Temu Teknologi Pertanian sebagai Penyemangat PEDA KTNA IX Kalimantan Barat

Kategori Induk: Berita Dilihat: 1064

Rangkaian demi rangkaian kegiatan dalam rangka PEDA KTNA IX tingkat provinsi Kalimantan Barat, semakin beragam. Salah satunya adalah diadakannya kegiatan Temu Teknologi pertanian (30/4/2013) di Dinas Perkebunan dan Kehutanan Kabupaten Bengkayang.  Temu Teknologi dipimpin oleh Kepala Balai Pengkajian Teknologi Pertanian (BPTP) Kalimantan Barat, Ir. Djiyanto, MM. Peserta yang hadir dalam kegiatan ini adalah para perwakilan kontingen KTNA dari kabupaten/kota se-Kalimantan Barat. Hadir pula para pejabat dari Dinas instansi terkait dibidang pertanian dan peternakan. Temu teknologi merupakan wahana atau forum pertemuan antara peneliti, penyuluh pertanian, pelaku agribisnis dan kontak tani dalam pengembangan teknologi. Temu teknologi mencakup : a) Temu informasi teknologi, b) Temu aplikasi paket teknologi, c) Gelar teknologi dan d) Temu Lapang.

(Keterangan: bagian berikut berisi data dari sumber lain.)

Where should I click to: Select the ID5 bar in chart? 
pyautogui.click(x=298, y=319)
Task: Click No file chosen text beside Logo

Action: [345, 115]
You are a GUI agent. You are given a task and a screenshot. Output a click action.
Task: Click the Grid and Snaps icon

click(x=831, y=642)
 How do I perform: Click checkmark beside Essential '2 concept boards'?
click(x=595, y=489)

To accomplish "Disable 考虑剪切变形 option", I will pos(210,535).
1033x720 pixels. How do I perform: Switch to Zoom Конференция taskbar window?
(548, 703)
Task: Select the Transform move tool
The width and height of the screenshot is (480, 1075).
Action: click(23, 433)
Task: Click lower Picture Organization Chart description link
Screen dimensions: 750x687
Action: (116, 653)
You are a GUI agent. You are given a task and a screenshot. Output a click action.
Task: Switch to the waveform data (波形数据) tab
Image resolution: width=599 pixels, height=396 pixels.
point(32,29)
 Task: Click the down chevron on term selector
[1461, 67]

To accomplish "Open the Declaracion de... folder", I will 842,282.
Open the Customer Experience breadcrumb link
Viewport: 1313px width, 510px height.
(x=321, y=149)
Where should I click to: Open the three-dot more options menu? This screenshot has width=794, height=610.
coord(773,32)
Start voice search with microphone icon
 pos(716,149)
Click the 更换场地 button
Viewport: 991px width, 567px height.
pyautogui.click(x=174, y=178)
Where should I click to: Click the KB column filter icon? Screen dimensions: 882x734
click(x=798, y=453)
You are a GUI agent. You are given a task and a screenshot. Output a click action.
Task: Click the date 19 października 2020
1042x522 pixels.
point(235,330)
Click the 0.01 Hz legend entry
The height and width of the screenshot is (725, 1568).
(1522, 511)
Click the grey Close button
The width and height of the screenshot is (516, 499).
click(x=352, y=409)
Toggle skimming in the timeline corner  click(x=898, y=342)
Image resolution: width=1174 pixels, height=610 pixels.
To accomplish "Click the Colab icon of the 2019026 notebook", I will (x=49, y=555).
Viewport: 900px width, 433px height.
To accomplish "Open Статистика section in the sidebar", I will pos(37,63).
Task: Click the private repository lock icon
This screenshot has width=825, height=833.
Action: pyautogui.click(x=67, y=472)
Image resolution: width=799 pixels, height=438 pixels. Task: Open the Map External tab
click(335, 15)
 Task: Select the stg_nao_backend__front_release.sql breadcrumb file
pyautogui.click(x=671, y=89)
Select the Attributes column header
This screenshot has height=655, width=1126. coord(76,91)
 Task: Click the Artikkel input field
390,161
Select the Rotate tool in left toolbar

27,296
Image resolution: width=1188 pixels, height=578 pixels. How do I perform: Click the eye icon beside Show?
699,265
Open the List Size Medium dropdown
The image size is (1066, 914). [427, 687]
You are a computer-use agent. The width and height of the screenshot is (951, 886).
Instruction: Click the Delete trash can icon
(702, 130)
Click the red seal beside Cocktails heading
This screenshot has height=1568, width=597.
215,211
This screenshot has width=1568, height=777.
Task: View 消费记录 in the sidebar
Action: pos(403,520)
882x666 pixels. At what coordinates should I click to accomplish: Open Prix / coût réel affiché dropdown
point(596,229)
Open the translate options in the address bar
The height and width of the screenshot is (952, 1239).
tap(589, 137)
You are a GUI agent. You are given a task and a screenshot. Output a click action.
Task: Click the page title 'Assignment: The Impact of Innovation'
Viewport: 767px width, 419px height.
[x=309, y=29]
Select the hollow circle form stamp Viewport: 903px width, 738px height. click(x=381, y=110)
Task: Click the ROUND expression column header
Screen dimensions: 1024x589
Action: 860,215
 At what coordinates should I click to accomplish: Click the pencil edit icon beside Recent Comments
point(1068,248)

Dalam Temu Teknologi ini, Ir. Djiyanto, MM menyampaikan bahwa BPTP Kalbar dengan berbagai macam teknologi  pertanian dari Badan Litbang, selama ini telah melakukan berbagai pendampingan dalam mengawal Program strategis Kementerian Pertanian. Program strategis tersebut adalah : 1) Sekolah Lapang Pengelolaan Tanaman Terpadu (SL-PTT) Padi, Jagung dan Kedelai, 2) Model Kawasan Rumah Pangan Lestari (M-KRPL), 3) Program Swasembada Daging Sapi dan Kerbau (PSDSK), 4) Gerakan Nasional (Gernas) Kakao, dan 5) Kawasan Hortikultura. Beliau juga  mengatakan bahwa melalui Pendampingan SL-PTT Padi, Jagung dan Kedelai, serta M-KRPL telah menjadikan BPTP sebagai mitra kerja yang baik bagi pihak pemerintah daerah kabupaten dalam memajukan pertanian khususnya pertanian tanaman pangan di Kalimantan Barat.

Bentuk pendampingan SL-PTT yang dilakukan oleh BPTP Kalbar, berupa : a) Participatory Rural Apraisal (PRA), b) Display Varietas Unggul Baru (VUB) di luar Laboratorium Lapangan (LL) dengan luasan 0,25 ha/unit, c) sebagai nara sumber, d) pertemuan/pelatihan, e) penentuan dosis pupuk berimbang dengan menggunakan PUTS/PUTR/PUTK, f) Temu Lapang dan g) Materi diseminasi.  Sedangkan  pendampingan M-KRPL lebih difokuskan pada kegiatan bagi Kelompok Wanita Tani (KWT)  dalam memanfaatkan lahan pekarangan yang ramah lingkungan, sesuai dengan Tujuan dari M-KRPL yaitu untuk meningkatkan kebutuhan pangan dan gizi keluarga dan meningkatkan pola pangan harapan (PPH). Substansi dari M-KRPL itu sendiri adalah : 1) Kemandirian pangan rumah tangga (kemampuan kepala rumah tangga dalam memenuhi kebutuhan konsumsi protein nabati dan hewani sehari-hari untuk keluarganya). 2) Diversifikasi pangan lokal  (upaya penenganekaragaman konsumsi pangan non beras melalui inovasi teknologi budidaya dan proses pengolahan pasca panen) dan  3)  Kebun Bibit Desa (KBD) dengan maksud untuk mempermudah akses bibit/ benih yang harus dikelola secara baik di setiap Kawasan Rumah Pangan, agar Lestari.

Diharapkan dengan adanya Program SL-PTT dan M-KRPL ini terjadi peningkatan produksi Padi, Jagung dan Kedelai sehingga swasembada pangan dan kemandirian pangan dalam negeri dapat terwujud. BPTP Kalbar, sebagai perpanjangan tangan dari Kementerian Pertanian di bidang teknologi dan pengembangan pertanian, harus terus berupaya menciptakan teknologi baru yang spesifik lokasi. Melalui Temu Teknologi, BPTP dapat menyampaikan teknologi unggulan yang bisa digunakan para stakeholder, pelaku utama dan pelaku usaha sehingga dapat diterapkan sesuai rekomendasi, demi kemajuan pertanian di Kalimantan Barat.